<<<<
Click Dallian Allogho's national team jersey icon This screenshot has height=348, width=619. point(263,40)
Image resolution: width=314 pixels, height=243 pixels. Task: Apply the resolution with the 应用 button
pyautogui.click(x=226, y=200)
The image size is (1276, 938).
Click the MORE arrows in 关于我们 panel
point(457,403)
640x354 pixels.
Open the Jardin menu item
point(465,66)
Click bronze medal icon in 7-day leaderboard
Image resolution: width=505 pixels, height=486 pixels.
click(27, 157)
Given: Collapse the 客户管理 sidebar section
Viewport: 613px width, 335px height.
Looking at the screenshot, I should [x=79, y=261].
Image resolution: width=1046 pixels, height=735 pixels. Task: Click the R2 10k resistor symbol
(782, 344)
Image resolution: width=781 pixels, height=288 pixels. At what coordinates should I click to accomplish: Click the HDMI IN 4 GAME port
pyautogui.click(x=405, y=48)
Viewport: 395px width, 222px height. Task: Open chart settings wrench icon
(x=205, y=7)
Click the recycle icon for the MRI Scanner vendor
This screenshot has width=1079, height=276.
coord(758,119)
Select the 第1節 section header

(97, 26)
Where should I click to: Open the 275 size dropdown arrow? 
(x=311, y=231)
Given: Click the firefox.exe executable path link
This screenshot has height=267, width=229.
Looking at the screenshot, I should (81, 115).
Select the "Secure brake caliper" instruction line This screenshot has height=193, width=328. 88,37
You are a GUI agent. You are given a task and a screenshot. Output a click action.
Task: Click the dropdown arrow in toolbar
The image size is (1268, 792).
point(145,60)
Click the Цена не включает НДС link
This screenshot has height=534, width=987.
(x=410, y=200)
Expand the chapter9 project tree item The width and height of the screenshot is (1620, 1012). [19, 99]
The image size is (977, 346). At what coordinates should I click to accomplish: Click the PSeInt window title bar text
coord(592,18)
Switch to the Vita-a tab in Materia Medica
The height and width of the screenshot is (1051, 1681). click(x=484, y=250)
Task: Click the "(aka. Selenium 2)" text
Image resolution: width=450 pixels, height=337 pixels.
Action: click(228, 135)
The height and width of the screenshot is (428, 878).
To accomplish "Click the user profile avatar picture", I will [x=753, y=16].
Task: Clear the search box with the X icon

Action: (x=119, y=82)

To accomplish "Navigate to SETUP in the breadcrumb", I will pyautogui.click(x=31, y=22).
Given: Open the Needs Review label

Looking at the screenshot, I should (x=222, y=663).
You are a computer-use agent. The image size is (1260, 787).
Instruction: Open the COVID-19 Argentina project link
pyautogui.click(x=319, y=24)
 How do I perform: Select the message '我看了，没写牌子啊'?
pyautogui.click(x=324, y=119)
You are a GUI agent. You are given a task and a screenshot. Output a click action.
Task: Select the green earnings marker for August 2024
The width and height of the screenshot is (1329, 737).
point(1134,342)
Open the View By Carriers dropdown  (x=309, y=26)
>>>>
*DIRECTIONS FOR THIS TASK*. Output the records in full, exactly.

*OUTPUT FOR THIS TASK*.
Click Dallian Allogho's national team jersey icon This screenshot has height=348, width=619. point(263,40)
Image resolution: width=314 pixels, height=243 pixels. Task: Apply the resolution with the 应用 button
pyautogui.click(x=226, y=200)
The image size is (1276, 938).
Click the MORE arrows in 关于我们 panel
point(457,403)
640x354 pixels.
Open the Jardin menu item
point(465,66)
Click bronze medal icon in 7-day leaderboard
Image resolution: width=505 pixels, height=486 pixels.
click(27, 157)
Given: Collapse the 客户管理 sidebar section
Viewport: 613px width, 335px height.
Looking at the screenshot, I should [x=79, y=261].
Image resolution: width=1046 pixels, height=735 pixels. Task: Click the R2 10k resistor symbol
(782, 344)
Image resolution: width=781 pixels, height=288 pixels. At what coordinates should I click to accomplish: Click the HDMI IN 4 GAME port
pyautogui.click(x=405, y=48)
Viewport: 395px width, 222px height. Task: Open chart settings wrench icon
(x=205, y=7)
Click the recycle icon for the MRI Scanner vendor
This screenshot has width=1079, height=276.
coord(758,119)
Select the 第1節 section header

(97, 26)
Where should I click to: Open the 275 size dropdown arrow? 
(x=311, y=231)
Given: Click the firefox.exe executable path link
This screenshot has height=267, width=229.
Looking at the screenshot, I should (81, 115).
Select the "Secure brake caliper" instruction line This screenshot has height=193, width=328. 88,37
You are a GUI agent. You are given a task and a screenshot. Output a click action.
Task: Click the dropdown arrow in toolbar
The image size is (1268, 792).
point(145,60)
Click the Цена не включает НДС link
This screenshot has height=534, width=987.
(x=410, y=200)
Expand the chapter9 project tree item The width and height of the screenshot is (1620, 1012). [19, 99]
The image size is (977, 346). At what coordinates should I click to accomplish: Click the PSeInt window title bar text
coord(592,18)
Switch to the Vita-a tab in Materia Medica
The height and width of the screenshot is (1051, 1681). click(x=484, y=250)
Task: Click the "(aka. Selenium 2)" text
Image resolution: width=450 pixels, height=337 pixels.
Action: click(228, 135)
The height and width of the screenshot is (428, 878).
To accomplish "Click the user profile avatar picture", I will [x=753, y=16].
Task: Clear the search box with the X icon

Action: (x=119, y=82)

To accomplish "Navigate to SETUP in the breadcrumb", I will pyautogui.click(x=31, y=22).
Given: Open the Needs Review label

Looking at the screenshot, I should (x=222, y=663).
You are a computer-use agent. The image size is (1260, 787).
Instruction: Open the COVID-19 Argentina project link
pyautogui.click(x=319, y=24)
 How do I perform: Select the message '我看了，没写牌子啊'?
pyautogui.click(x=324, y=119)
You are a GUI agent. You are given a task and a screenshot. Output a click action.
Task: Select the green earnings marker for August 2024
The width and height of the screenshot is (1329, 737).
point(1134,342)
Open the View By Carriers dropdown  (x=309, y=26)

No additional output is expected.